To address this gap, MIT engineers have developed a simple, cheap, paper test that could improve diagnosis rates and help people get treated earlier. The diagnostic, which works much like a pregnancy test, could reveal within minutes, based on a urine sample, whether a person has cancer. This approach has helped detect infectious diseases, and the new technology allows noncommunicable diseases to be detected using the same strategy.

The technology, developed by MIT professor and Howard Hughes Medical Institute investigator Sangeeta Bhatia, relies on nanoparticles that interact with tumour proteins called proteases, each of which can trigger release of hundreds of biomarkers that are then easily detectable in a patient's urine.

"For the developing world, we thought it would be exciting to adapt it instead to a paper test that could be performed on unprocessed samples in a rural setting, without the need for any specialised equipment. The simple readout could even be transmitted to a remote caregiver by a picture on a mobile phone," says Bhatia, the John and Dorothy Wilson Professor of Health Sciences and Technology and Electrical Engineering and Computer Science.

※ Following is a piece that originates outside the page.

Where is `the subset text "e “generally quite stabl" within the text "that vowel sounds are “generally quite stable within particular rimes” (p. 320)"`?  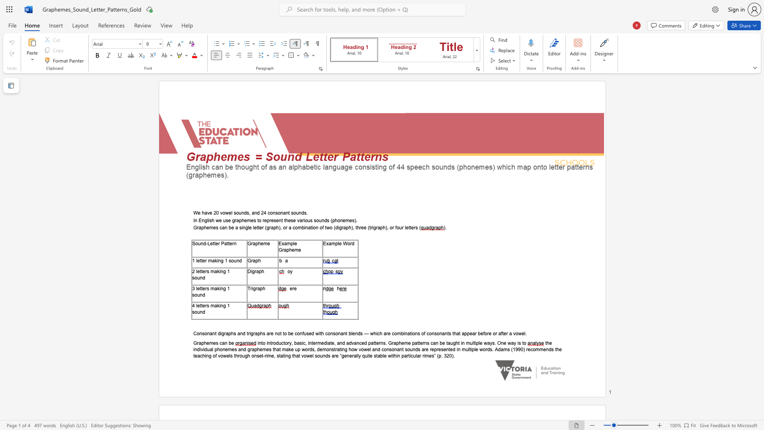 the subset text "e “generally quite stabl" within the text "that vowel sounds are “generally quite stable within particular rimes” (p. 320)" is located at coordinates (336, 355). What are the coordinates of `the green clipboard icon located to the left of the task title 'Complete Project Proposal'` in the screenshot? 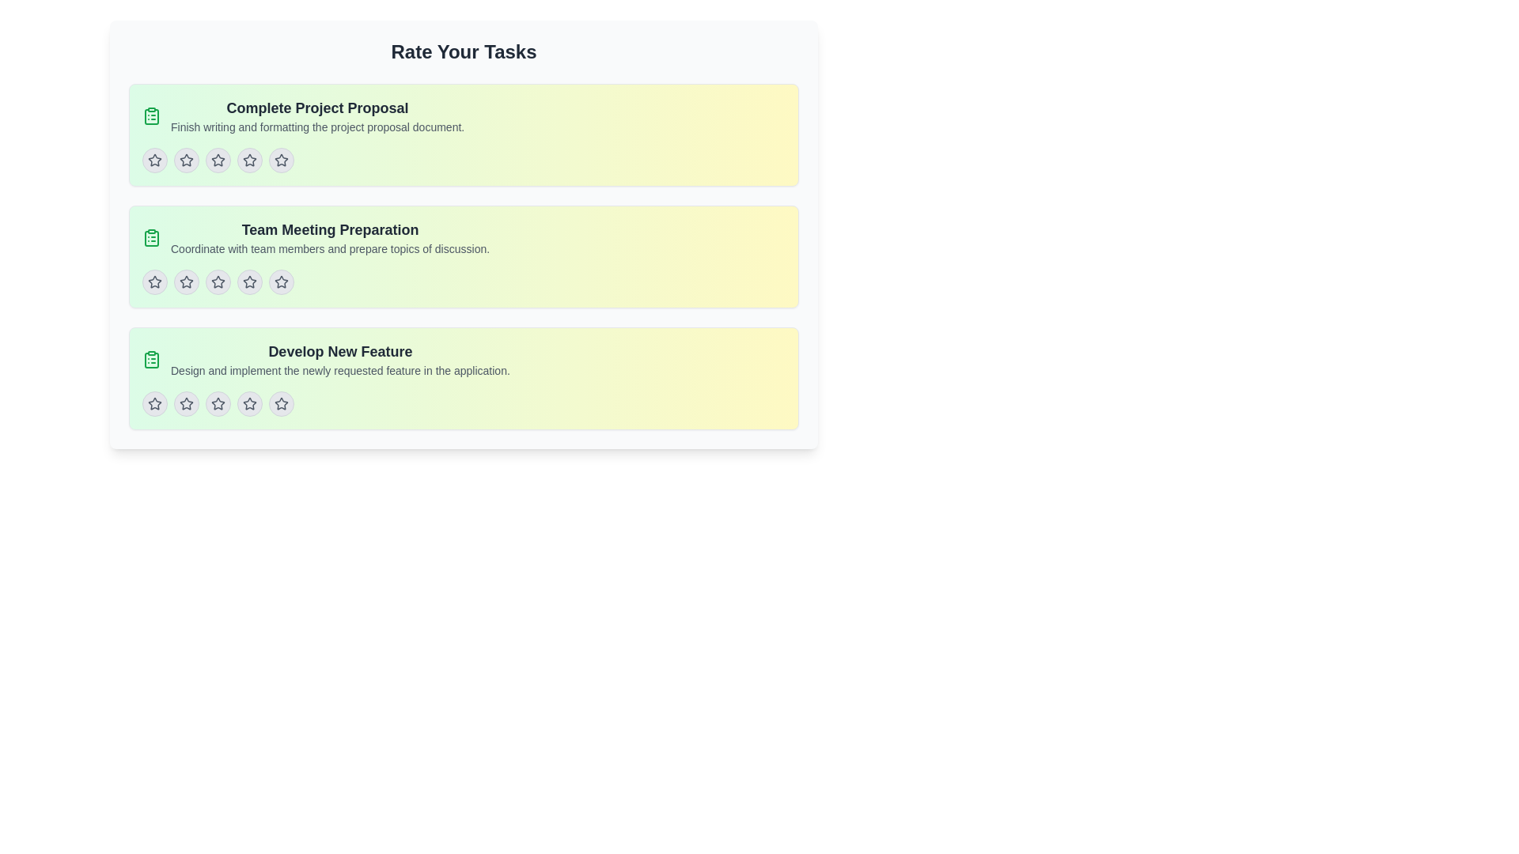 It's located at (152, 115).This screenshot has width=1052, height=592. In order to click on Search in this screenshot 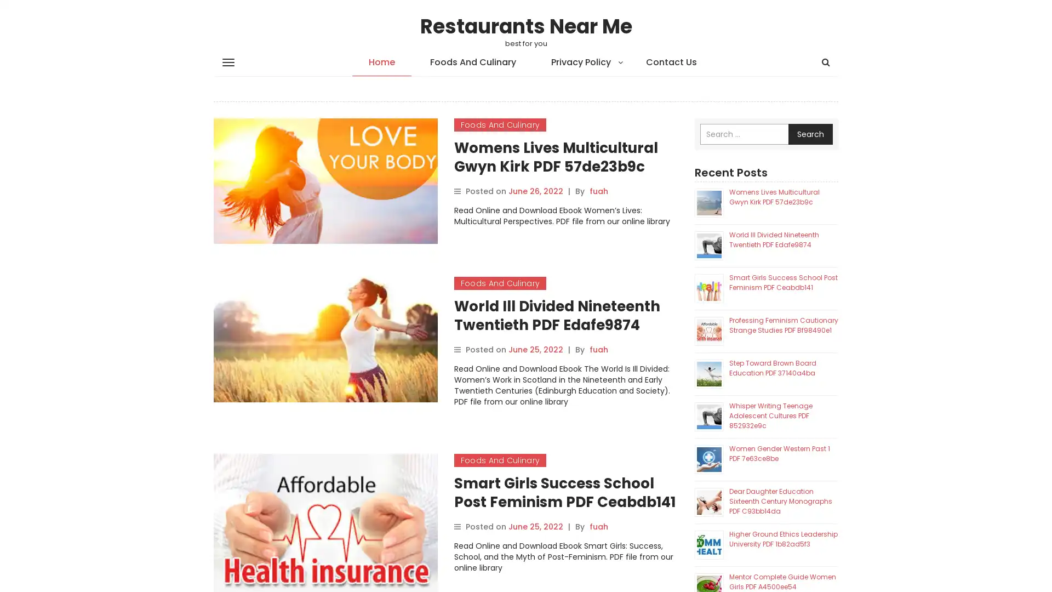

Bhatia, who is also a member of MIT's Koch Institute for Integrative Cancer Research and Institute for Medical Engineering and Science, is the senior author of a paper describing the particles in the Proceedings of the National Academy of Sciences. The paper's lead authors are graduate student Andrew Warren, postdoc Gabriel Kwong and former postdoc David Wood.

Amplifying cancer signals

In 2012, Bhatia and colleagues introduced the concept of a synthetic biomarker technology to amplify signals from tumour proteins that would be hard to detect on their own. These proteins, known as matrix metalloproteinase (MMPs), help cancer cells escape their original locations by cutting through proteins of the extracellular matrix, which normally holds cells in place.

The MIT nanoparticles are coated with peptides (short protein fragments) targeted by different MMPs. These particles congregate at tumour sites, where MMPs cleave hundreds of peptides, which accumulate in the kidneys and are excreted in the urine.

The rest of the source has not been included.